How can we maximize this time to help us 3 months from now? From a roster perspective, I like to use spring to get our first glimpse at if players have developed the way we have hoped/expected they would on the field, and if not, we have time to adjust over the summer. From a scheme standpoint, it’s about installing our identity to me. Sure, we’ll try some wrinkles we’ve studied throughout the off-season, but when spring is over, I want my players to know the concepts that are going to carry over every single week of the season. These are also going to be the concepts we rep in 7-on-7 throughout the summer. We may throw in a new concept or two every week in the season to try and exploit the tangible defense we see on film, but they are going to augment the core plays that transcend opponents, not transform our offense on a weekly basis.
There are many schools of thought when it comes to where to start the offensive install process, and throughout this article, I am going to share mine.
Everything for me starts with the system. A true offensive system has many layers and functions regardless of the talent available. I believe true offensive systems have a core play that sets up everything else. For the Wing-T, it’s Buck Sweep. For the Flexbone, it’s Veer. For me, it’s Wide Zone. Everything ties back to that. We will sell out to developing players that can execute it because it is the foundation of the offense. The next layer of a system is the answers for what a defense can do to stop the base play. To me, that’s where talent and personnel start to factor into the equation. Defenses can stop base plays based on the skillsets of those who are executing the play. If I have a 4.4 40 yard dash halfback and a defense is flowing fast to cut him off on Wide Zone, my answer would probably be Crack Toss so I can still find ways to get him on the perimeter to force angle tackles instead of having a bruiser where I might go with Counter instead.

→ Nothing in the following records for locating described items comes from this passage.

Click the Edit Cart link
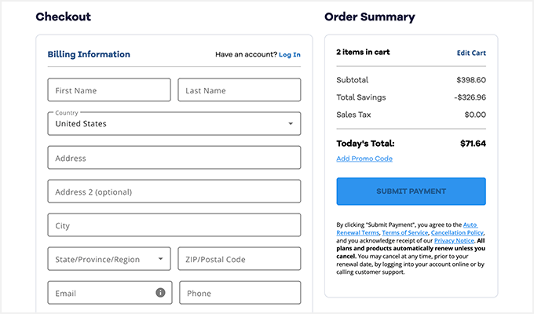 click(471, 53)
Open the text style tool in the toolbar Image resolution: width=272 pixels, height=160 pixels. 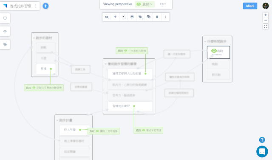124,17
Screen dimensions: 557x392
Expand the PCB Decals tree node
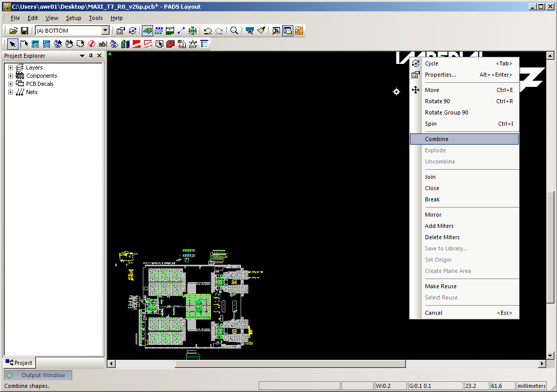(10, 84)
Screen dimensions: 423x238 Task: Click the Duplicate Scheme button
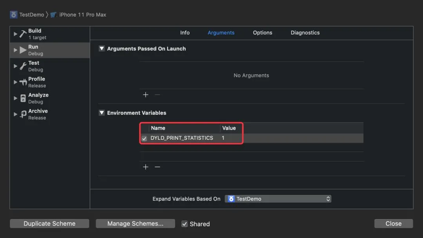pos(49,224)
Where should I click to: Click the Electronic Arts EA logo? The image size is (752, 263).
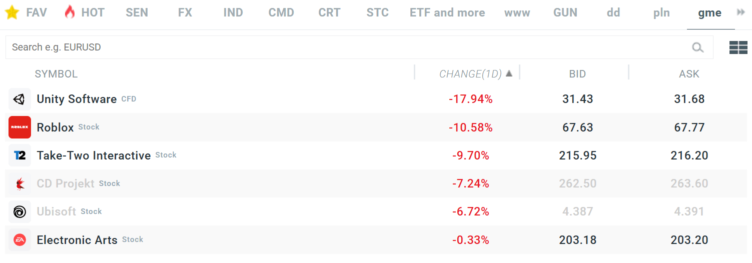click(x=20, y=240)
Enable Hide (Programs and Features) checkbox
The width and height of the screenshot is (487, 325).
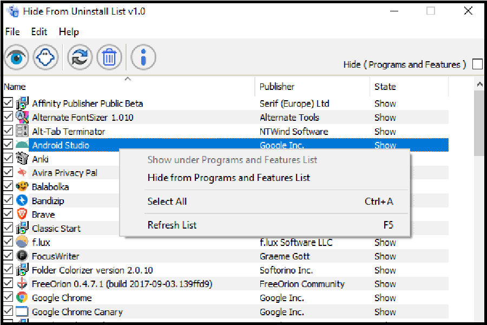(x=477, y=64)
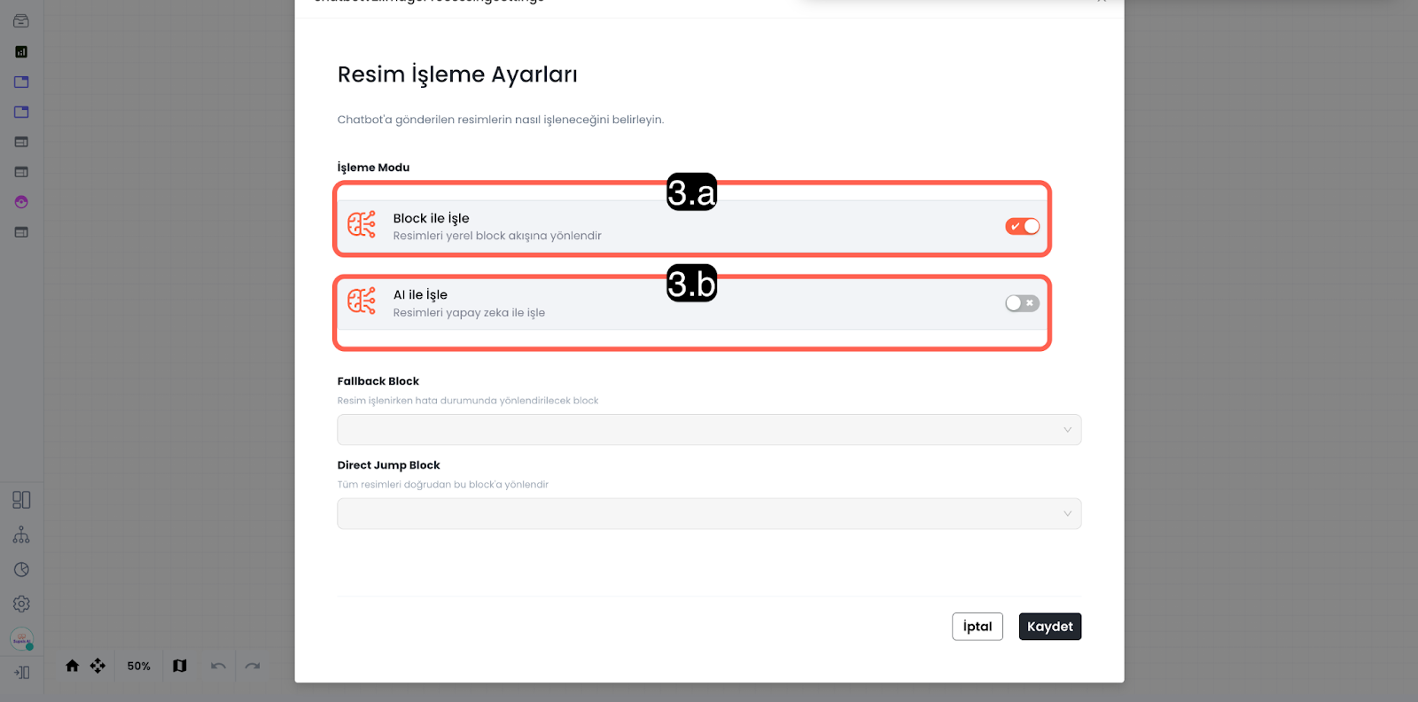Enable the "AI ile İşle" toggle

[1022, 303]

Deeper than that, I want the plays that get installed throughout the spring to be what I call “utility plays/concepts.” Utility defined is “the state of being useful, profitable, or beneficial.” A utility play to me has built-in answers against at least 80% of what a defense can do. The goal is to spend the spring installing them and the summer perfecting getting to the right answers vs each defensive problem we can face. A small handful of plays with a lot of utility where players know the answers to activate can spell many problems for any defense.